## Document segment
We formed a family together.
It begins as a film about self-created community, three young men coming together on their skateboards to escape the private turmoil experienced at home. The sport was a cathartic outlet more than some bid to act cool, helping them become close enough friends to share details about their individual demons and discover how similar their pasts proved. Suddenly director Bing Liu—who we see cutting his cinematic chops with skating videos shot in the parks and on the streets of their Rockford, Illinois hometown—saw a chance to go deeper than the same clichéd documentation of pent-up rage and outcast toxicity we’ve seen before. His proximity and trust with Kiere Johnson and Zack Mulligan provided an opportunity to humanize a real American problem society still tries to hide.
Minding the Gap turns into a therapeutic account of surviving adolescence in a world just now starting to open its eyes to exactly how wrong it has been. Kiere tells Bing that his father apologized after beating him as means of punishment one day because it was how he was raised. It’s this type of thinking and knowing that allows inexcusable behavior to continue being prevalent. And while some will see it as an example of parenting and living used to do everything in their power to stop the cycle, others don’t have the choice. As soon as they accept what happened as being their fault, they will search for ways to numb the psychological pain that endures when the bruises subside. Eventually they become what they feared.

## Material supplied
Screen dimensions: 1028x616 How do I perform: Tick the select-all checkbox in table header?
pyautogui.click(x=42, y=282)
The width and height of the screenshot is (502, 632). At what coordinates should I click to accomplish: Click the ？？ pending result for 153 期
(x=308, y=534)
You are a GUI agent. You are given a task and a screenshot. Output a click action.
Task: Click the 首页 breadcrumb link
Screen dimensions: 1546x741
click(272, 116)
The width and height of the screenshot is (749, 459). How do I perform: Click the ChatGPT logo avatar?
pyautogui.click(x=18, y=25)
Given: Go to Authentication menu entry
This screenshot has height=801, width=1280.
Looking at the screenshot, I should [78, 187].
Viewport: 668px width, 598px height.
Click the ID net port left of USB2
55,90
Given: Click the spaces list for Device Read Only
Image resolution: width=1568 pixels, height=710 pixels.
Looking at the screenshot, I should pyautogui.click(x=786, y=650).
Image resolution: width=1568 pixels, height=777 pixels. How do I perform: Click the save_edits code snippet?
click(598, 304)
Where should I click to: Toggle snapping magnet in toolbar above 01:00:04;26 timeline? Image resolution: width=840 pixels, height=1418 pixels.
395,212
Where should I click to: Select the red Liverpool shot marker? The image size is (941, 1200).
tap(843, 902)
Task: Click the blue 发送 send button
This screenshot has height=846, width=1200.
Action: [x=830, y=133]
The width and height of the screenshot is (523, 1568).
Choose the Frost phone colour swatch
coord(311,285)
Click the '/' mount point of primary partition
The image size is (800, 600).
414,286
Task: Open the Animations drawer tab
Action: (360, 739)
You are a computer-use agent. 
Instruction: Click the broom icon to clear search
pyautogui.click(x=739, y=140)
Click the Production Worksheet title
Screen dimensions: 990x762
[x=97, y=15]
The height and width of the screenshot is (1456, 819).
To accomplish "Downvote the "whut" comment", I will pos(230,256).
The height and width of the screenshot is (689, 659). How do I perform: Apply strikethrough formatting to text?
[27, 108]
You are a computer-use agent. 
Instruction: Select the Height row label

## Exercise tasks
[1] List every person named in the passage on Minding the Gap, giving each full name once.
[2] Print the passage on Minding the Gap from "Minding the Gap" to "what they feared.", word for word.
[3] Answer these from the passage on Minding the Gap:
(a) Which town and state are named as the hometown?
(b) Where were Bing Liu's skating videos shot?
(c) According to the last sentence, what do the people who suffered eventually become?
Rely only on the passage on Minding the Gap, not on the lines.

## Solutions to the problems
[1]
Bing Liu
Kiere Johnson
Zack Mulligan

[2]
Minding the Gap turns into a therapeutic account of surviving adolescence in a world just now starting to open its eyes to exactly how wrong it has been. Kiere tells Bing that his father apologized after beating him as means of punishment one day because it was how he was raised. It’s this type of thinking and knowing that allows inexcusable behavior to continue being prevalent. And while some will see it as an example of parenting and living used to do everything in their power to stop the cycle, others don’t have the choice. As soon as they accept what happened as being their fault, they will search for ways to numb the psychological pain that endures when the bruises subside. Eventually they become what they feared.

[3]
(a) Rockford, Illinois
(b) In the parks and on the streets
(c) What they feared